##### Document passage #####

Monday, January 28, 2008

LINQ To SQL Performance

In the interest of full disclosure, I must say that I like LINQ. I think the declarative approach to data manipulation is just wonderful! It makes code much cleaner and code maintenance much easier. There is an overhead, of course, but with LINQ to Objects all calls are in-process, so it's still going to be fast.

When it comes to LINQ to SQL, though, the game changes somewhat: not only database access is out-of-process, it is also notoriously tricky. Poorly designed queries can take minutes instead of seconds and drain server resources, so it is very important to know what T-SQL is being generated for a given LINQ query. But that is a topic for another post...

What I really wanted to know is - all other things being equal - how much performance overhead does LINQ to SQL add on top of ADO.NET. So, I built my test harness around one simple query against Northwind database:

SELECT [t0].[OrderID], [t0].[OrderDate], [t0].[CustomerID], [t1].[CompanyName], (
SELECT COUNT(*)
FROM [dbo].[Order Details] AS [t2]
WHERE [t0].[OrderID] = [t2].[OrderID]
) AS [ProdCount]
FROM [dbo].[Orders] AS [t0]
INNER JOIN [dbo].[Customers] AS [t1] ON [t0].[CustomerID] = [t1].[CustomerID]
WHERE [t0].[OrderID] = @OrderID

Basically, for a given order ID, we are retrieving a single row with information from order, customer, and order details tables:

OrderID OrderDate CustomerID CompanyName ProdCount
----------- ----------------------- ---------- ---------------------------------------- -----------
10248 1996-07-04 00:00:00.000 VINET Vins et alcools Chevalier 3

(1 row(s) affected)

In order to get measurable results, I wanted to run this query for every one of 830 orders (independently, to simulate a multi-user application). For benchmarking, I used three alternative approaches: dynamic SQL, dynamic SQL with parameters, and stored procedure. Because SQL Server caches query execution plans, I restarted it before switching to a different approach.

Dynamic SQL

In the method below, I am concatenating order ID value to the end of the WHERE clause. This technique is known to have poor performance, because SQL Server doesn't realize we are using the same query and will have to compile it every time. Indeed, the initial run took approximately 4100 ms on my laptop. SQL Server caches query plans, though, so subsequent executions of the test yielded a much better result of roughly 200 ms.
private TimeSpan RunADOTest()
{
using (SqlConnection conn = new SqlConnection(ConfigurationManager.ConnectionStrings["Northwind"].ConnectionString))
{
conn.Open();
SqlCommand cmd = conn.CreateCommand();
cmd.CommandType = CommandType.Text;
DateTime dtStart = DateTime.Now;
for (int orderId = 10248; orderId < 11078; orderId++)

##### Information shown #####

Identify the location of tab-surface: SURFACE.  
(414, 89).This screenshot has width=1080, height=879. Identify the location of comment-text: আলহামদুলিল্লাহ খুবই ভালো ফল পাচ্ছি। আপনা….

#####

- Directions -
1) In the LINQ to SQL performance post, how many orders was the test query run for?
2) Carry on the LINQ to SQL performance post from the point where it stops.

- Answers to each task -
1) 830 orders.

2)
{
cmd.CommandText = @"SELECT [t0].[OrderID], [t0].[OrderDate], ...
WHERE [t0].[OrderID] = " + orderId.ToString();
SqlDataReader dr = cmd.ExecuteReader();
dr.Close();
}
return DateTime.Now.Subtract(dtStart);
}
}

Parameterized Dynamic SQL

The only difference from previous method was that query WHERE clause changed to "WHERE [t0].[OrderID] = @OrderID". I also added these lines before calling cmd.ExecuteReader():

cmd.Parameters.Clear();
cmd.Parameters.Add(new SqlParameter("@OrderID", orderId));

As expected, performance has improved. After SQL Server restart, the method completed in 460 ms, and subsequent executions were around 190 ms. It's also important to realize that SQL Server has cached only one query plan and not 830 as in the previous example.

Stored Procedure

Ever since Microsoft added query plan caching for dynamic queries in SQL Server 2000, there really is no performance difference between stored procedure and a parameterized dynamic query. Of course, there are many good reasons for writing stored procedures (greater security, better code reuse, smaller network traffic).

In my test harness, results were nearly identical to parameterized dynamic SQL: initial run (after SQL Server restart) took 453 ms, and subsequent executions took 187 ms.

LINQ To SQL

I dropped Customers, Orders, and Order Details tables to the surface of Visual Studio object relational designer to create a LINQ to SQL classes. In order to ensure that all calls are executed using a single database connection, NorthwindDataContext is initialized with an open SqlConnection object. I also wanted to make sure T-SQL generated by LINQ is the same as in previous tests, so I installed SqlServerQueryVisualizer component and ran a SQLProfiler trace. Indeed, both Parameterized DSQL and LINQ to SQL tests issued the same exact exec sp_executesql command. I had to use query variable in a foreach statement to make it run (because of deferred execution).

Test results were, frankly, disappointing. After SQL Server restarted, the method took 4250 ms. Subsequent executions yielded between 3300 and 3400 ms, or more than 10 times slower than all other tests.

private TimeSpan RunLINQTest()
{
DateTime dtStart = DateTime.Now;
using (SqlConnection conn = new SqlConnection(ConfigurationManager.ConnectionStrings["Northwind"].ConnectionString))
{
conn.Open();
NorthwindDataContext db = new NorthwindDataContext(conn);

for (int orderId = 10248; orderId < 11078; orderId++)
{
var query = from o in db.Orders
join c in db.Customers on o.CustomerID equals c.CustomerID
where o.OrderID == orderId
select new
{
o.OrderID,
o.OrderDate,
o.CustomerID,
c.CompanyName,
ProdCount = o.Order_Details.Count
};

foreach (var item in query)
{
string s = item.CompanyName;
}
}

return DateTime.Now.Subtract(dtStart);
}
}

Test Summary

The table below summarizes test results. As you can see, after initial query plans are cached, dynamic SQL and stored procedure have essentially the same performance. Either approach is 94% faster than LINQ to SQL.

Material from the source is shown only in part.